- Task statement
Every line containing "Settings" should be identified and copied from the data below.

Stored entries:
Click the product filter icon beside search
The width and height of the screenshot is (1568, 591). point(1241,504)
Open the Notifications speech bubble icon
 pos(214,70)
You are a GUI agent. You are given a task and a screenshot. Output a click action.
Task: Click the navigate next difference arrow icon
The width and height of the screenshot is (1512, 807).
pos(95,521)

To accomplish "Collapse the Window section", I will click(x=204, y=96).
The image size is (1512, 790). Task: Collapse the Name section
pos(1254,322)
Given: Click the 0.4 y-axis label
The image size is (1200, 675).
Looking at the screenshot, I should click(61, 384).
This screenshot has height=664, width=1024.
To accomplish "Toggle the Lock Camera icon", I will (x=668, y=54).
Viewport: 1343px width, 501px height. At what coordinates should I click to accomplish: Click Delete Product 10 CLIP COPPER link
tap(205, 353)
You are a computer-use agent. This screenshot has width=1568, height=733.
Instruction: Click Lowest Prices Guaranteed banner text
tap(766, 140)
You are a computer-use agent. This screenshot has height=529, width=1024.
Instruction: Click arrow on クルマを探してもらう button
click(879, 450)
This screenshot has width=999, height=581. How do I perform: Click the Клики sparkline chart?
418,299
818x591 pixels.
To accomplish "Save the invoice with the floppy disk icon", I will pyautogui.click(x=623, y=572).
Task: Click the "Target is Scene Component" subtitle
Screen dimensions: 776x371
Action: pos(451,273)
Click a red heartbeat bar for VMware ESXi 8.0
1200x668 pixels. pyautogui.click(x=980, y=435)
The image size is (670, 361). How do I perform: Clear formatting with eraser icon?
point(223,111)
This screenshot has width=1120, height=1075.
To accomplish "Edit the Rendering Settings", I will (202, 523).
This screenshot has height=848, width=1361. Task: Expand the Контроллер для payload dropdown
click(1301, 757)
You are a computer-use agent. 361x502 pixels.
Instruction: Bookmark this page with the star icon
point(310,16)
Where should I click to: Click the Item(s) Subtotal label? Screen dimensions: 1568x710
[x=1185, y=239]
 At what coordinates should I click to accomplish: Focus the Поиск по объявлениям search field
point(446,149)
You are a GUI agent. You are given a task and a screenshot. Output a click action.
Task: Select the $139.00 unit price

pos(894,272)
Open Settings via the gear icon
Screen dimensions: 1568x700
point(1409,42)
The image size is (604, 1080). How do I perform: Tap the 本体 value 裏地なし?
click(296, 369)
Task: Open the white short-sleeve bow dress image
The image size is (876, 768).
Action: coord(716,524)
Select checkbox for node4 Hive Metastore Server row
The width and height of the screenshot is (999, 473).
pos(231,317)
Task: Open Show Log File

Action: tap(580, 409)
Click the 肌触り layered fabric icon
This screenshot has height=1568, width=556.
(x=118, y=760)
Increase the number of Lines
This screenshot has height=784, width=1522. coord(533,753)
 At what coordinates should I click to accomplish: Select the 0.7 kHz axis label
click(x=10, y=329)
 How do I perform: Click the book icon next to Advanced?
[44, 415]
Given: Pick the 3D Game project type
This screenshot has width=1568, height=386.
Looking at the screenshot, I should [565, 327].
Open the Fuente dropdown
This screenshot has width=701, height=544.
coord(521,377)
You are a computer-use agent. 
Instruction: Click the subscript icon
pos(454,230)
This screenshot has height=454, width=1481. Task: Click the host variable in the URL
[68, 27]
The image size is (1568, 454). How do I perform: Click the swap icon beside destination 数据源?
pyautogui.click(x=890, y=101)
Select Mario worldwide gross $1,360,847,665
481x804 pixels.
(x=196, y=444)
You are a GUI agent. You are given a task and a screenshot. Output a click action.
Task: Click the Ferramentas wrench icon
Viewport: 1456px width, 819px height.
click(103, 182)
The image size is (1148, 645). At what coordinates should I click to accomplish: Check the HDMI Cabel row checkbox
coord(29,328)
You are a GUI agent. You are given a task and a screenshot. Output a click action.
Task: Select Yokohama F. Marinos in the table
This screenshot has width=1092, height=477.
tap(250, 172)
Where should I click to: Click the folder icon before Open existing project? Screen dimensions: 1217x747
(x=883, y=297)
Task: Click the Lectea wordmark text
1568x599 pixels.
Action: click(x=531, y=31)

- Answer section
To accomplish "Edit the Rendering Settings", I will (202, 523).
Open Settings via the gear icon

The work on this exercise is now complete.